Uluslararası Denizcilik Zirvesi; Başbakan Binali Yıldırım, Ulaştırma, Denizcilik ve Haberleşme Bakanı Ahmet Arslan, Milli Eğitim Bakanı İsmet Yılmaz, UDHB Müsteşarı Suat Hayri Aka, IMO Genel Sekteri Kitack Lim, YILPORT Holding İcra Kurulu Başkanı Yüksel Yıldırım, İMEAK Deniz Ticare Odası Yönetim Kurulu Başkanı Metin Kalkavan, Piri Reis Üniversitesi Rektörü Prof. Dr. Oral Erdoğan ve denizcilik sektöründen birçok önemli ismin katılımıyla Çırağan Sarayı'nda düzenleniyor.

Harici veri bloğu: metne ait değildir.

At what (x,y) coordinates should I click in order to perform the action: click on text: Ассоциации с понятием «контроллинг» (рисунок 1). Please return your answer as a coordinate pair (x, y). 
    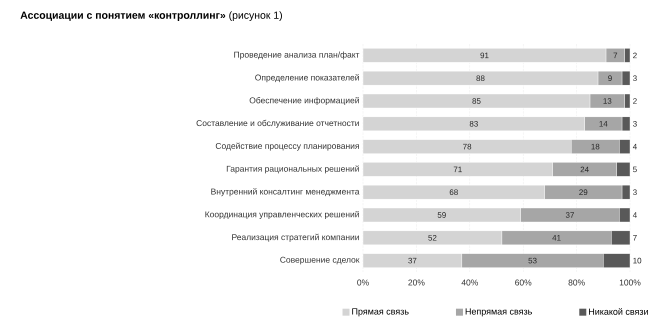
    Looking at the image, I should click on (151, 16).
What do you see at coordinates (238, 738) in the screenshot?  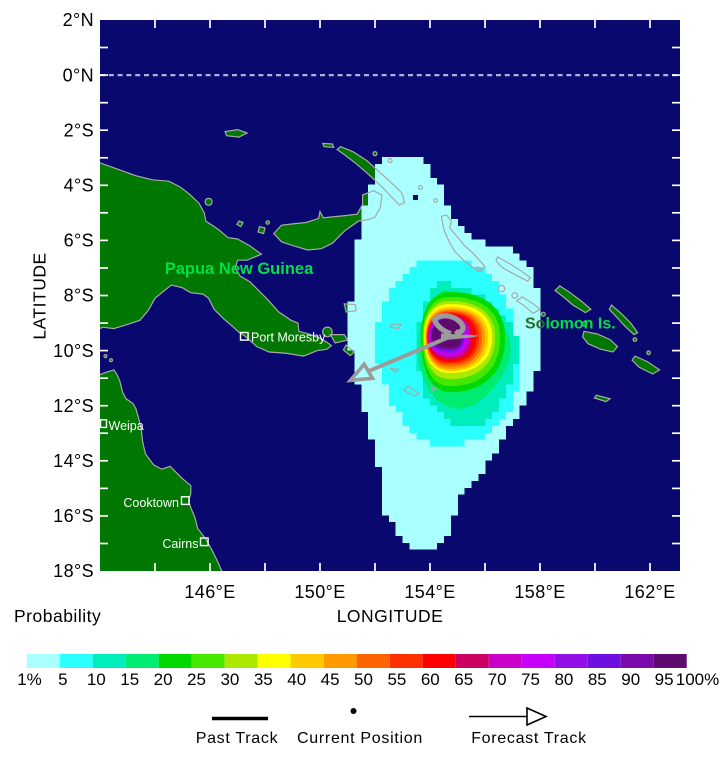 I see `svg-text: Past Track` at bounding box center [238, 738].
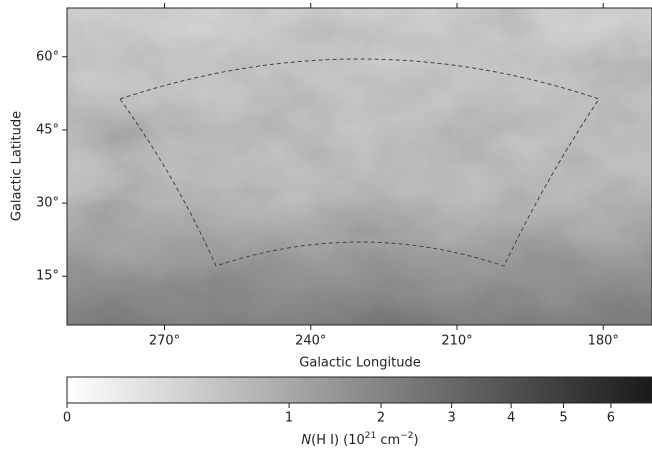 This screenshot has width=652, height=451. I want to click on colorbar-tick-label: 2, so click(381, 418).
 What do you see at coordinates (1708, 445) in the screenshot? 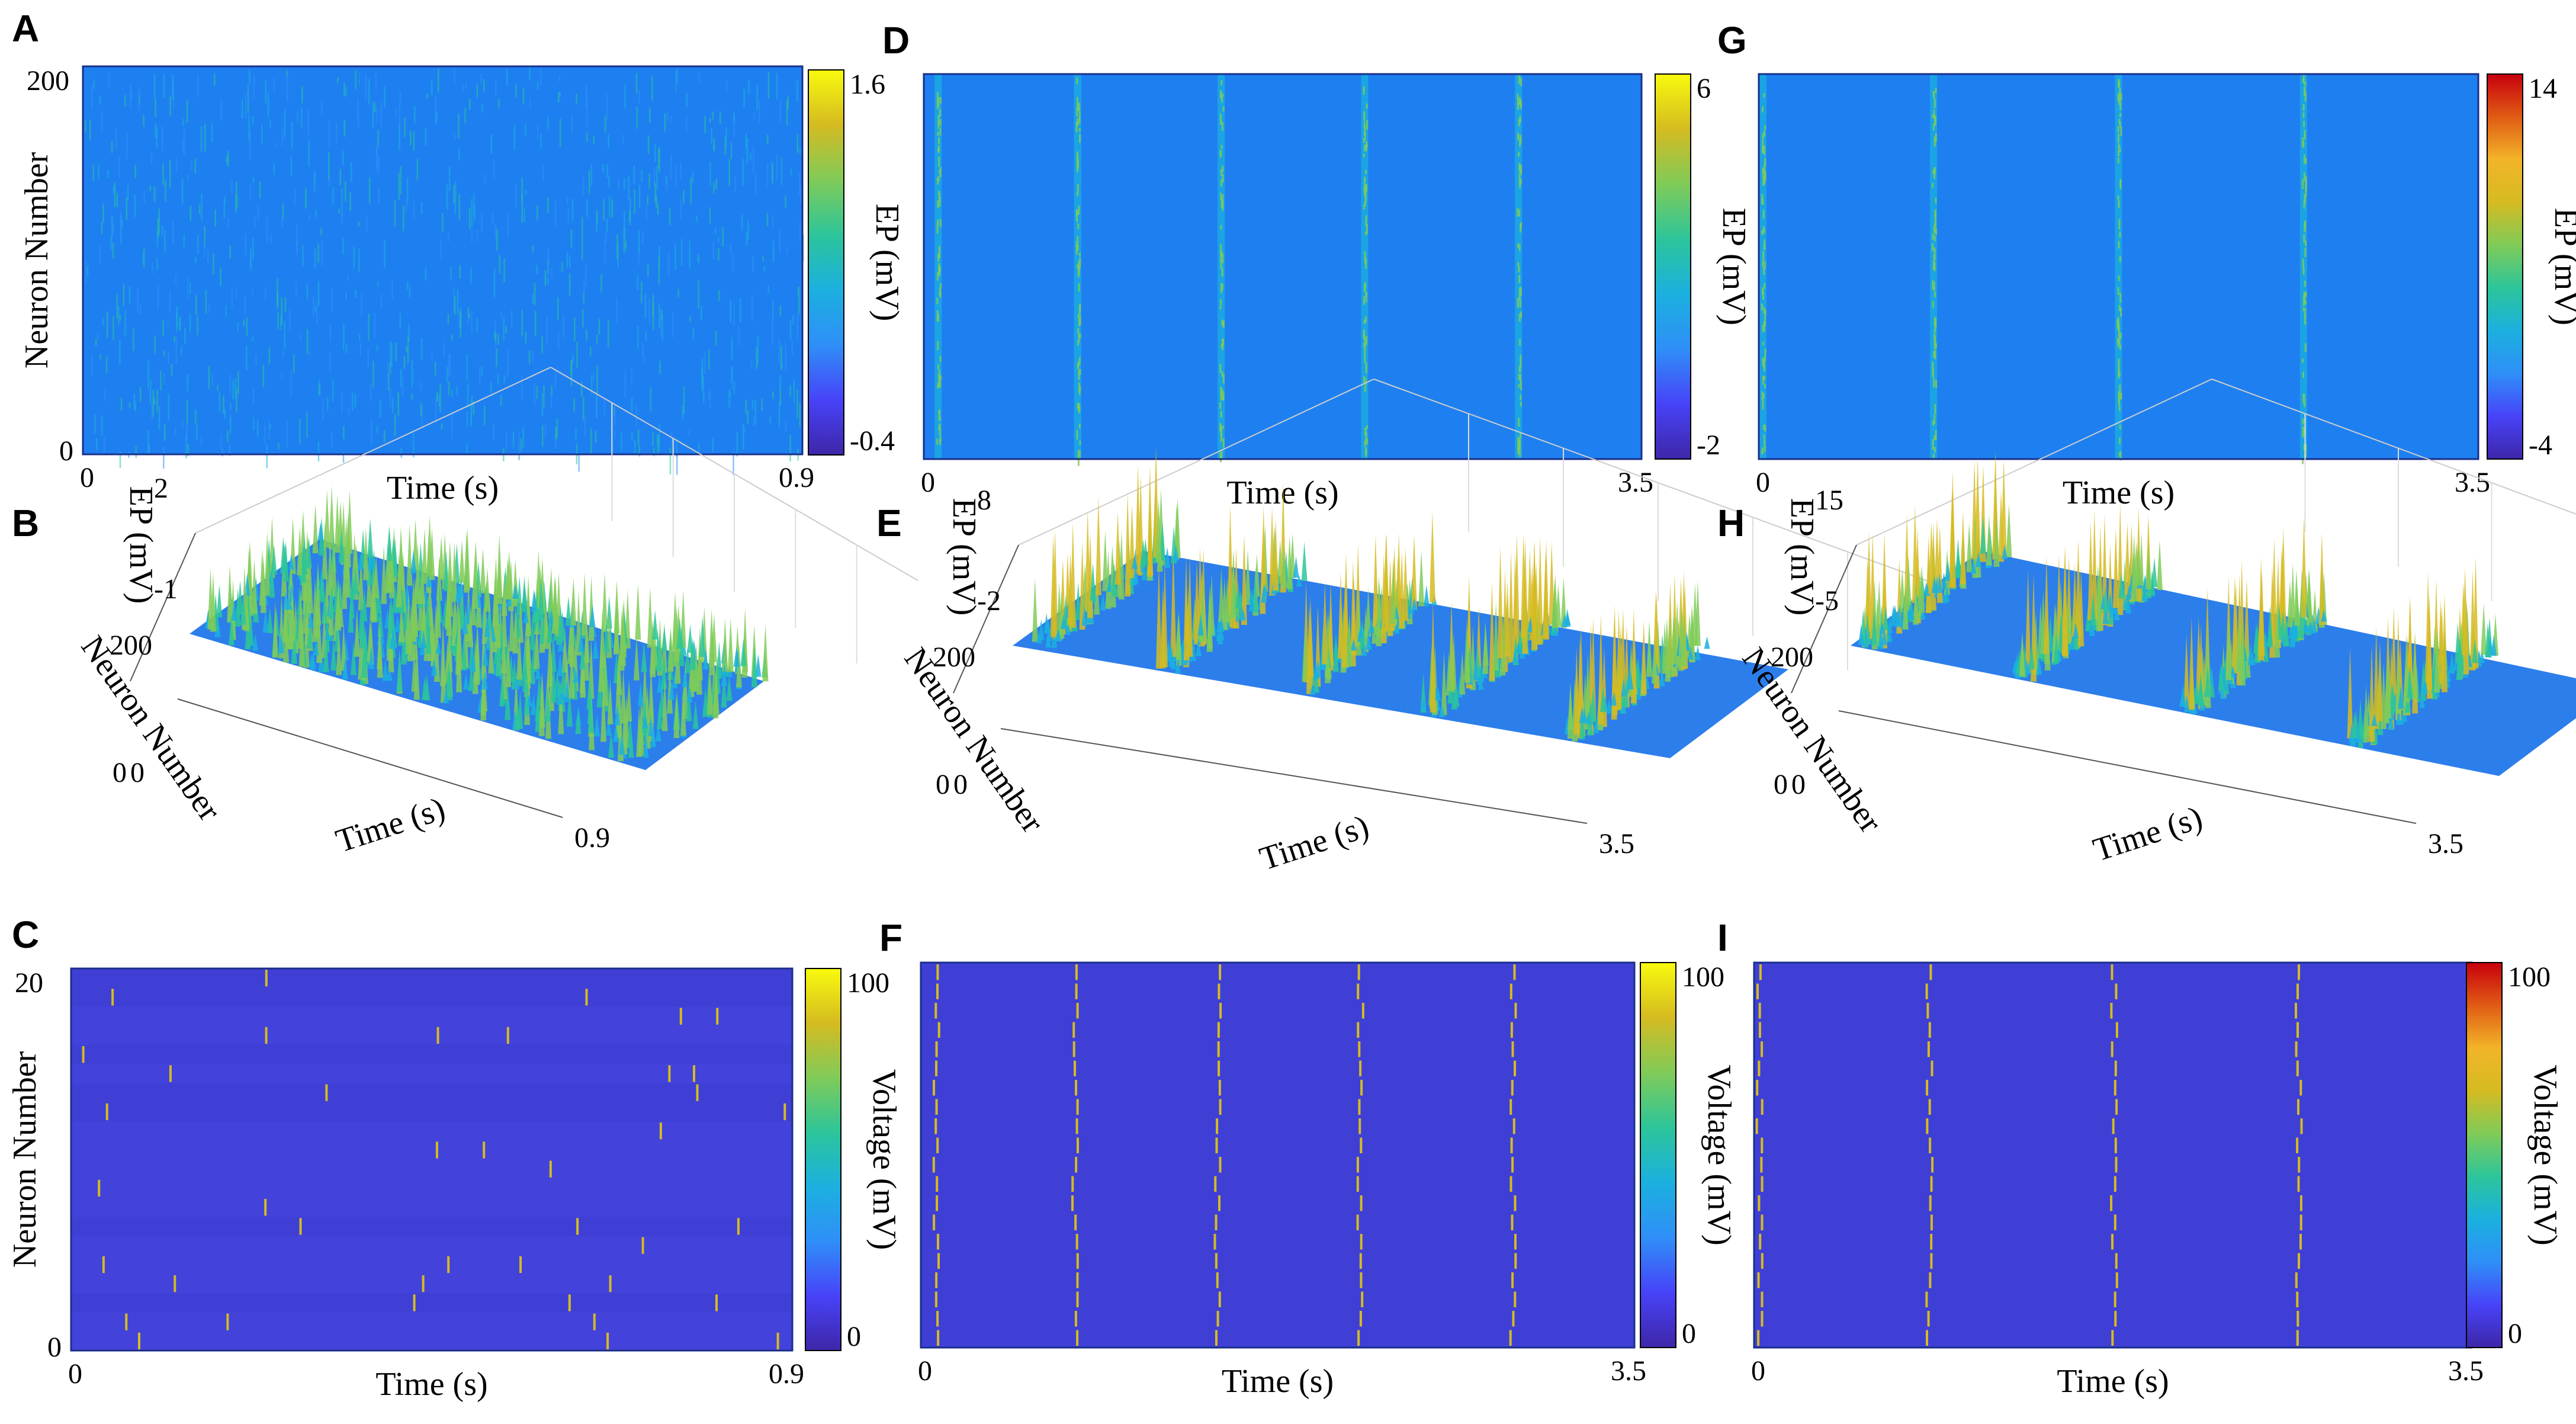
I see `colorbar-min-tick: -2` at bounding box center [1708, 445].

Başbakan Binali Yıldırım, açılış oturumundaki konuşmasına, Uluslararası Denizcilik Örgütünün (IMO) 70'inci kuruluş yıl dönümünde zirvenin İstanbul'da yapılmasından duyduğu memnuniyeti dile getirerek başladı.
Binali Yıldırım, zirve kapsamında yapılacak etkinliklerin dünya denizciliği ve Türkiye denizcilik sektörü için güzel sonuçlara vesile olacağını söyledi.

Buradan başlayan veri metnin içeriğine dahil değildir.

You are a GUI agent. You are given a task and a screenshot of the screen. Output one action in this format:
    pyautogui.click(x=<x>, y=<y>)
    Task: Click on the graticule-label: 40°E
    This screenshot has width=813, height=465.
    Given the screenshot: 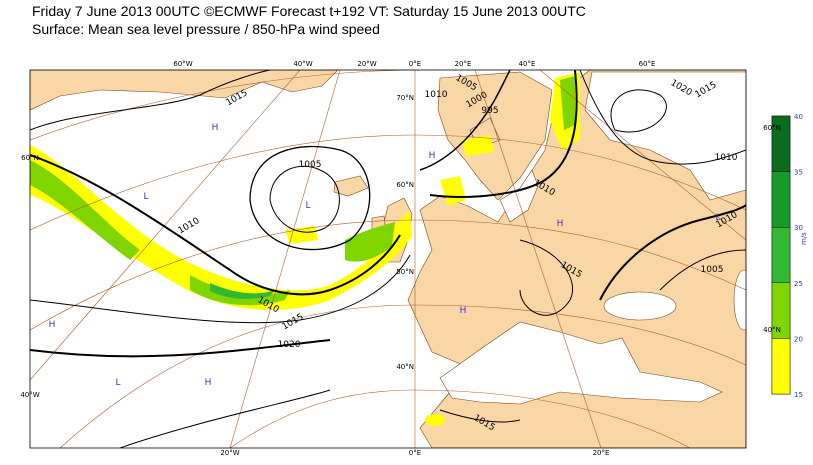 What is the action you would take?
    pyautogui.click(x=528, y=64)
    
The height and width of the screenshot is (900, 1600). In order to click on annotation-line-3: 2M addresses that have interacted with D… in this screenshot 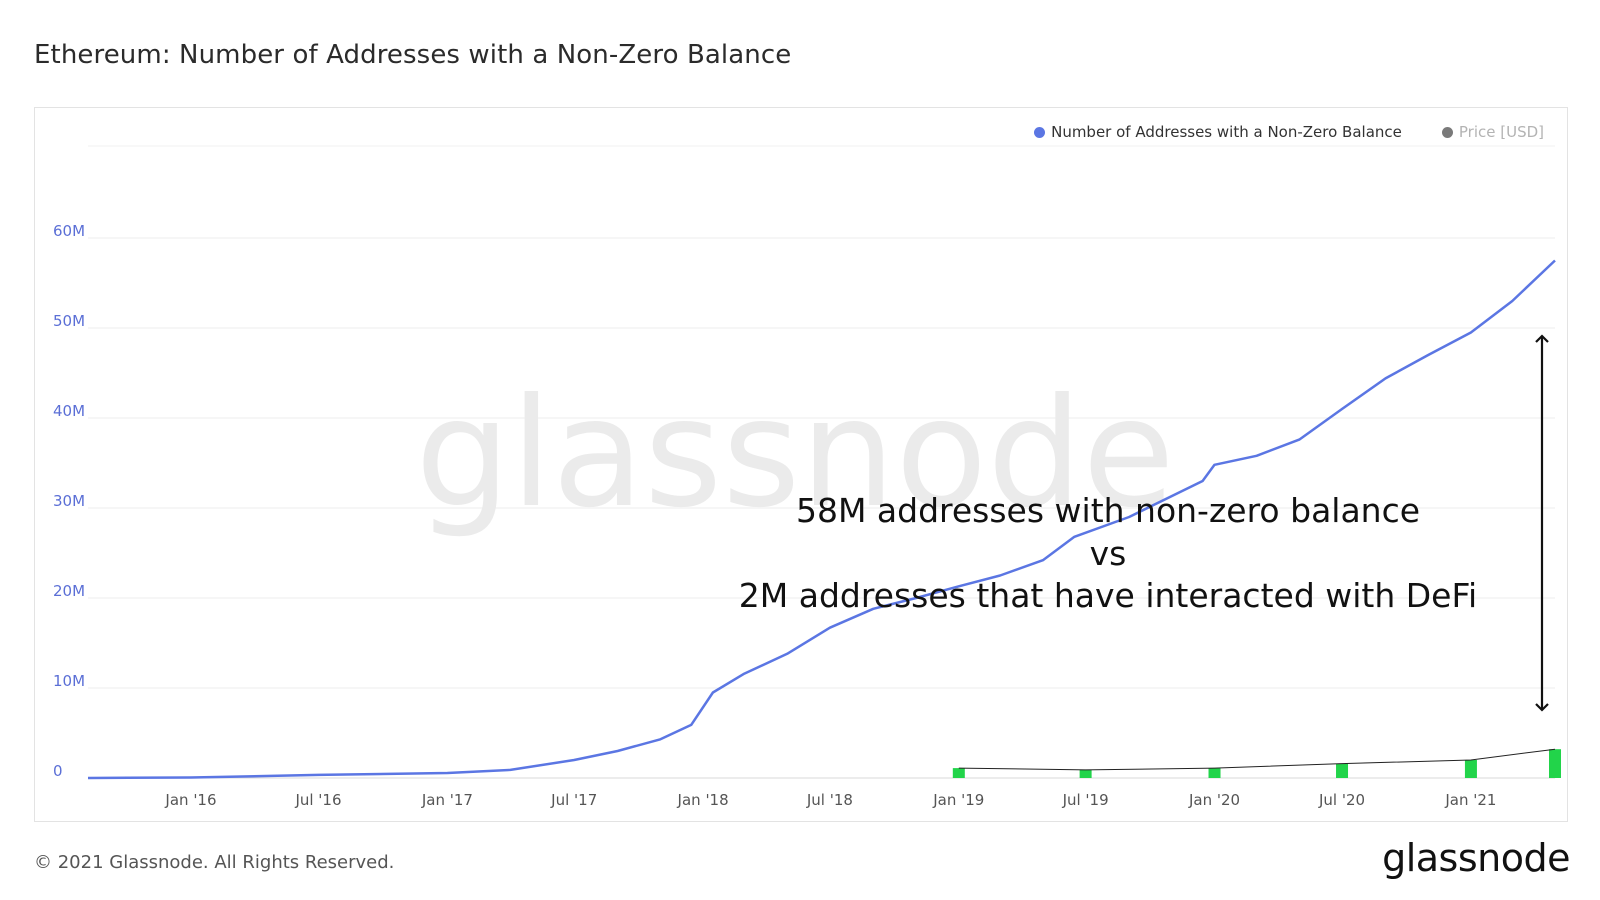, I will do `click(1108, 596)`.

Yarın, 18 Mart Şehitleri Anma Günü ve Çanakkale Deniz Zaferi'nin 103. Yıl Dönümü olduğunu hatırlatan Yıldırım, "18 Mart Türk tarihinde, Anadolu tarihinde önemli bir gün, Çanakkale Deniz Zaferi'nin 103. yıl dönümü. Buradan Çanakkale'de, Kurtuluş Savaşı'nda, Kıbrıs Harekatı'nda tarihe geçen mücadeleler ortaya koyan ve bu yolda şehit olan denizcilerimize Allah'tan rahmet diliyorum. Yüzlerce yıl denizlerde efsaneleriyle anılan Barbarosları, Piri Reisleri, Turgut Reisleri, Kılıç Ali Reisleri, diğer bütün kaptan-ı deryaları ve leventleri de şükranla anıyorum." ifadelerini kullandı.

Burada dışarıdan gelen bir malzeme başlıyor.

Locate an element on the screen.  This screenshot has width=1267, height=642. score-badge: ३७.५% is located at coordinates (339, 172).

Yıldırım, Türkiye'nin Uluslararası Denizcilik Örgütüne 1999'da konsey üyesi olduğunu ve o günden bu yana C kategorisinde üyeliğinin devam ettiğini hatırlatarak, "Geçen yılın aralık ayında yapılan seçimlerde Türkiye, bugüne kadar aldığı desteğin daha fazlasını alarak rekor bir oyla tekrar seçildi, 158 üye ülke, Türkiye'ye destek verdi, seçilmesine vesile oldu. Türkiye, güçlü tarihi mirası, coğrafi konumu, her geçen gün büyüyen deniz ticaret filosuyla IMO'ya katkı sunmaya devam edecek." diye konuştu.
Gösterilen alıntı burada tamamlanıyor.